There are 12 stakes and districts located within the Ecuador Guayaquil North Mission. Guayaquil is also home to the Guayaquil Ecuador Temple, which was dedicated in 1999 and is located within the mission boundaries. There are also 2 Church Institutes, an Employment Resource Center, and a Bishop’s Storehouse located in Guayaquil. There is also an Employment Resource Center in Quevedo.
Like many other Latin American countries, rice is the staple food in Ecuador. Expect to eat rice and soup with most meals, as well as tropical fruits such as bananas and passion fruit (maracuya). Seafood dishes, such as encebollado (a fish stew) are also common. Fried plantains (referred to as either patacones or chifles) are popular snacks.
“Look out for Patacones and Chifles because you will like them. Also pan de yuca and maracuya! They have American restaurants in the city like McDonald’s and KFC, and definitely keep your filtered water bottle.” – Kelsey
Missionaries will generally get around by walking or by using public transportation. Buses and taxis are relatively cheap, and are the most common form of transportation used by missionaries when needing to travel longer distances.
“Don’t carry all of your money with you and avoid speaking english or else people will target you. Don’t wear fancy watches unless you want them to be stolen.” – Kelsey
“Chuzo” – dang it!
“Bacan/chevere” – cool!
“Ñaño” – brother (more informal/endearing term)

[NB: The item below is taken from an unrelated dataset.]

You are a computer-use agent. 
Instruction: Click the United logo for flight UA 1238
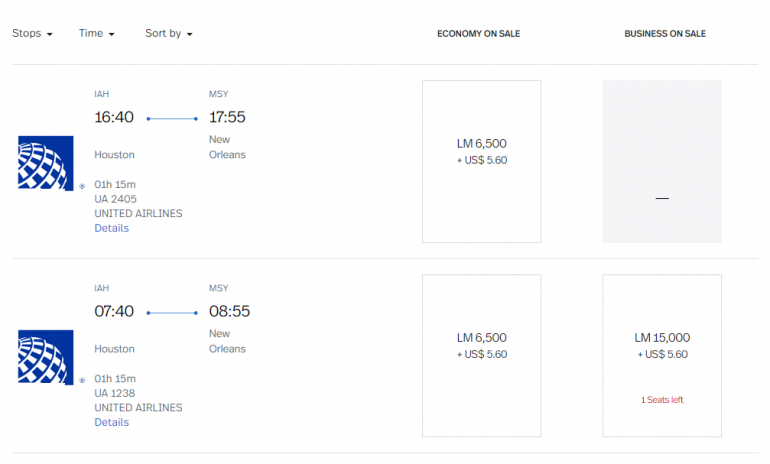45,357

“Ñaña” – sister (more informal/endearing term)
“La plena” – seriously!
“Bring clothes/fabrics that aren’t super fragile and can be hand washed, since you will have to hand wash your clothes a lot of the time.” – Kelsey
“I wish I would have known to bring a good umbrella! Rainy season is crazy and has lots of flooding so a waterproof jacket and rain boots would have been nice” – Kenna
The Malecón 2000 is a popular tourist destination. The lengthy riverfront boardwalk passes by several historical sites and is also home to a botanical park, multiple museums, and several restaurants and shops.

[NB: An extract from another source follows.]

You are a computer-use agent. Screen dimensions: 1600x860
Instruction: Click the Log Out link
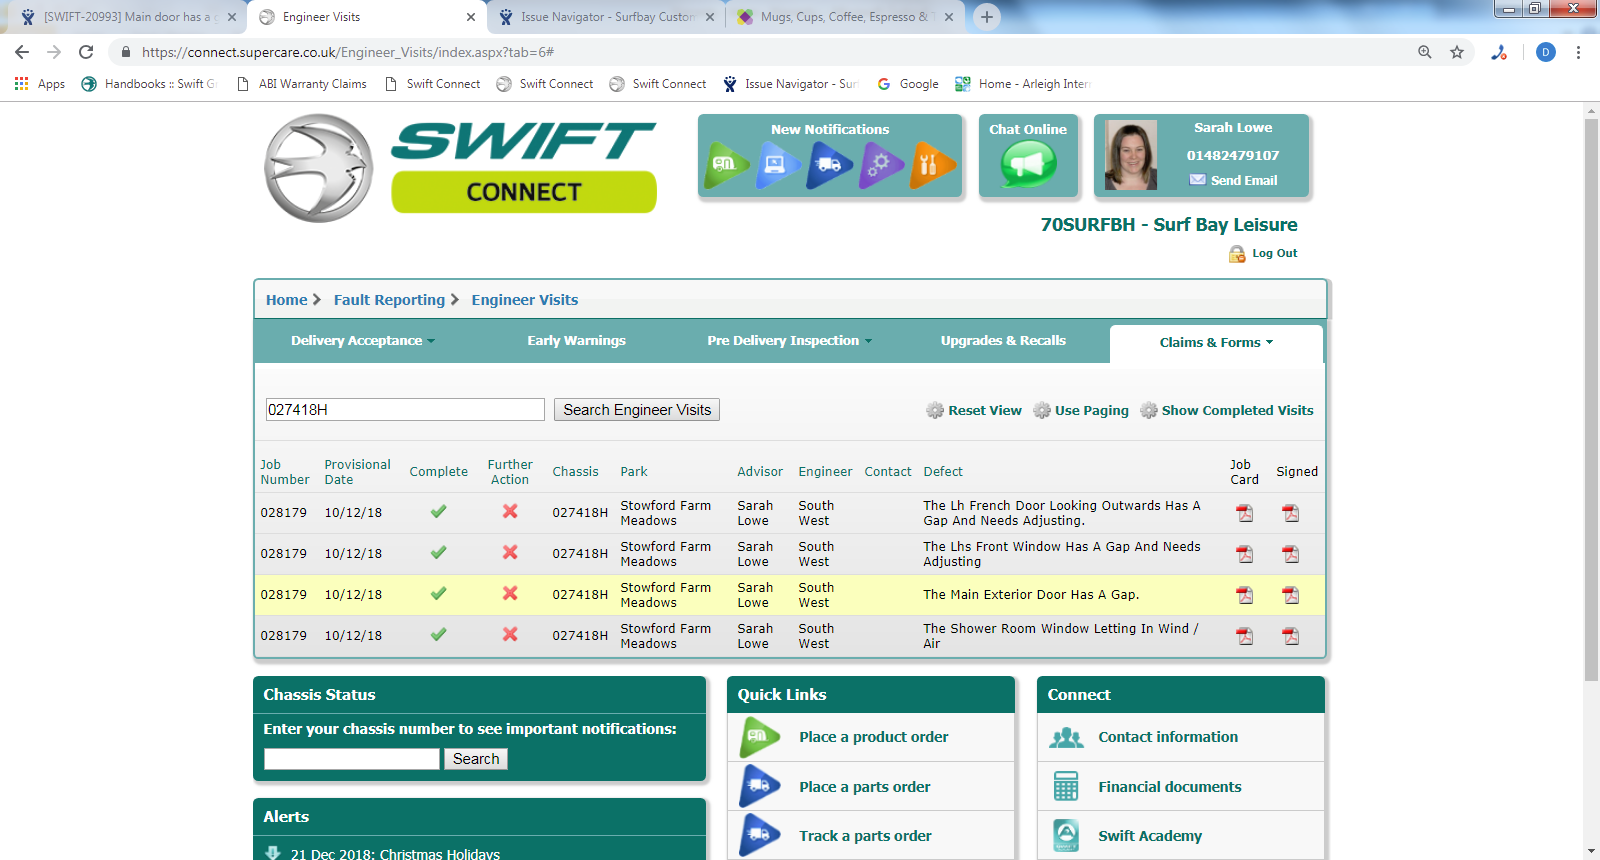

The Mercado Artesenal is a popular location to buy soccer jerseys and other souvenirs. The city is also home to several other parks and tourist sites.
Casilla de Correo 16160
Facebook Group – “Misión Ecuador Guayaquil Norte”

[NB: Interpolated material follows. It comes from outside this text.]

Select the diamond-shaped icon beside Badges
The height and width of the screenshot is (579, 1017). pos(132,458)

What items were hard to get or not available?
“You can’t legally ship shoes to Ecuador, so you should pack them, (the quality of shoes sold there isn’t the best). For girls they don’t really have feminine products. Bug repellent sold there doesn’t contain deet which is the effective part of the repellent, so bring bug repellent from the U.S.” – Kelsey
What did you eat the most of?
“Rice. Lots and Lots of rice. You eat a lot of rice and soup every day! Also chicken, fish, and every imaginable way to eat a banana.” – Kelsey
What is the craziest thing you ate?
“Cow udder (chopped up in a soup), chicken foot, or cow stomach.” – Kelsey
What was the most surprising thing about the culture?
“You cant flush toilet paper, you have to throw it away was something you had to get used to.”
What advice would you give to someone going to the Ecuador Guayaquil North Mission?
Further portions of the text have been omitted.